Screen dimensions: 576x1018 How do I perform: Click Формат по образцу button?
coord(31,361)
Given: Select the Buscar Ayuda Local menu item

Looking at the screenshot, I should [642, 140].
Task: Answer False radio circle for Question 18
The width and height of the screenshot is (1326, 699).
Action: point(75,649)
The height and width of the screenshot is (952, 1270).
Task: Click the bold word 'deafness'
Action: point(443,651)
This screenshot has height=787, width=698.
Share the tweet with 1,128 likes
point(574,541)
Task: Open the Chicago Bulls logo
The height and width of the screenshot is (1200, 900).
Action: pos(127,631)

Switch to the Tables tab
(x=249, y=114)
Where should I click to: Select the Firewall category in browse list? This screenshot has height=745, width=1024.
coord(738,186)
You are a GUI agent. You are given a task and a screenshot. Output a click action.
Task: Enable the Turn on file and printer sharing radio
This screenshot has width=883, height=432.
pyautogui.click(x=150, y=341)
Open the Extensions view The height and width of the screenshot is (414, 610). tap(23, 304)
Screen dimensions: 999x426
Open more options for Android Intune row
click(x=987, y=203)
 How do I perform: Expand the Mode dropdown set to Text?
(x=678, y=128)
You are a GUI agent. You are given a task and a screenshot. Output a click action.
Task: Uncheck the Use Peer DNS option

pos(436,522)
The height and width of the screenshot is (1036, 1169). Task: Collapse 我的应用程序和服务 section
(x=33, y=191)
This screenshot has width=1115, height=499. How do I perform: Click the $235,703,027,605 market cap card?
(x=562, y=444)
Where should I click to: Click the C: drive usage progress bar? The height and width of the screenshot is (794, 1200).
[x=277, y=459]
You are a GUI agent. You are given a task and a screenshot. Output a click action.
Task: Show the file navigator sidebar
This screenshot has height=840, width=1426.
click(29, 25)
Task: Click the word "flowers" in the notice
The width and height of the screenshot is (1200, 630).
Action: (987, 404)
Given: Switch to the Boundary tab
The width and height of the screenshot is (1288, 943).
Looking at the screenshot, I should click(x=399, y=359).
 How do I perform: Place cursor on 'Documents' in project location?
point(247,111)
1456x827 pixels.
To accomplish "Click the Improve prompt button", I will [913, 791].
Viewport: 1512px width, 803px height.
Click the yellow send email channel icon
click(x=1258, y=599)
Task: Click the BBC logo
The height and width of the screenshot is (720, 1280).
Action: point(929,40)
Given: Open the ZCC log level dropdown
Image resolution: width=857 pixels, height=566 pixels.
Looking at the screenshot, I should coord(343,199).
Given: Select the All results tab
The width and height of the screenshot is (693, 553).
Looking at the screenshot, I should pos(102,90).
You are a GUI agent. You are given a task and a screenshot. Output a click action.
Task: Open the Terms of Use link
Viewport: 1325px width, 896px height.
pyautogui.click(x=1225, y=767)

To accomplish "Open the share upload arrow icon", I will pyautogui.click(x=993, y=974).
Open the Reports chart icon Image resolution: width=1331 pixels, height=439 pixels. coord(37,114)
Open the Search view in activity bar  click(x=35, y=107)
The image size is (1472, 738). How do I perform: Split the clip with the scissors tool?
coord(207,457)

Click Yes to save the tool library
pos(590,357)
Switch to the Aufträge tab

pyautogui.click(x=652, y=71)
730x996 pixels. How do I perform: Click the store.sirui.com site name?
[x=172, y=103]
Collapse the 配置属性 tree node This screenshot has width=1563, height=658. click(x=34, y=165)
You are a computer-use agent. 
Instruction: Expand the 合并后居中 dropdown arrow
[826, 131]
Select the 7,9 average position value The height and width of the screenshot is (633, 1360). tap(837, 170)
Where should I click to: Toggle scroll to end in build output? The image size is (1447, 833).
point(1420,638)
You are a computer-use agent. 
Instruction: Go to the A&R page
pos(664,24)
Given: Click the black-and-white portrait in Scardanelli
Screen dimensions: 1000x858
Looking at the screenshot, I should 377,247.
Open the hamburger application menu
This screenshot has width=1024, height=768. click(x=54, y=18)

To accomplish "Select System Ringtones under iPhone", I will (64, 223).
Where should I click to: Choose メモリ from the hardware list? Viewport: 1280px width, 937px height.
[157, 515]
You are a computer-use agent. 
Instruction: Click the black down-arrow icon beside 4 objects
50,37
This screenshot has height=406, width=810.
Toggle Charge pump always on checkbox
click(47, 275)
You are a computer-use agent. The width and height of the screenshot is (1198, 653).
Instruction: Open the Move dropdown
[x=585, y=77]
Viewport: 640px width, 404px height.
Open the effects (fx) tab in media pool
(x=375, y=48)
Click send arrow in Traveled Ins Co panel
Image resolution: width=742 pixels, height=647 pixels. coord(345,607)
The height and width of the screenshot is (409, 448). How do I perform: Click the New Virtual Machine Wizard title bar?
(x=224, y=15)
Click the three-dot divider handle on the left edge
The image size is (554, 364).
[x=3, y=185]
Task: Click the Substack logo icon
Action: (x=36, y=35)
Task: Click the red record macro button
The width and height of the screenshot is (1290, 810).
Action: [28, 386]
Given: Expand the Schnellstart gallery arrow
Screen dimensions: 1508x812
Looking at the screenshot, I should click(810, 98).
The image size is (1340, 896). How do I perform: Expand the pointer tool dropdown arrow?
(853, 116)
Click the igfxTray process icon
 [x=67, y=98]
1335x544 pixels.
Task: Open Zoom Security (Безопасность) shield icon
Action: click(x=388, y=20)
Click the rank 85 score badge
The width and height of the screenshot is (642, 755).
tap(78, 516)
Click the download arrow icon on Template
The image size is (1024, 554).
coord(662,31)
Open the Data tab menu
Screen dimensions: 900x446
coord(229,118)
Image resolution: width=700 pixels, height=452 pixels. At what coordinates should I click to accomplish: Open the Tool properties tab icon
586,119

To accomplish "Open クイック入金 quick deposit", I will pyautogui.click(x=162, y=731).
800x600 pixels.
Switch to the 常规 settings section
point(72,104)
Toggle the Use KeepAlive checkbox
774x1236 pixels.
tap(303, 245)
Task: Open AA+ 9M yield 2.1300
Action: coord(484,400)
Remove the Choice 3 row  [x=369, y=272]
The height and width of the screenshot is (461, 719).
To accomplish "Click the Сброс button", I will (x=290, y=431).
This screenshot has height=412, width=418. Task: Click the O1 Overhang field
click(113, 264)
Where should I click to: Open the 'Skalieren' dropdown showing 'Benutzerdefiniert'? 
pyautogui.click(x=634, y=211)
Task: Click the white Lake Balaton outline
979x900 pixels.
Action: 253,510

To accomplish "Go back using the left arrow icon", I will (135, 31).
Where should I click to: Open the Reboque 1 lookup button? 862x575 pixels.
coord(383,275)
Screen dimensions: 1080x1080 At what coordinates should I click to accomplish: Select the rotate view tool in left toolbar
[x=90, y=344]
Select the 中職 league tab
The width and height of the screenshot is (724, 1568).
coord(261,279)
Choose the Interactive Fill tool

--

● TASK ITEM
Lines holding "white" in the material above are to be reported.

● EXERCISE OUTPUT
Given: Click the black-and-white portrait in Scardanelli
Task: Click the white Lake Balaton outline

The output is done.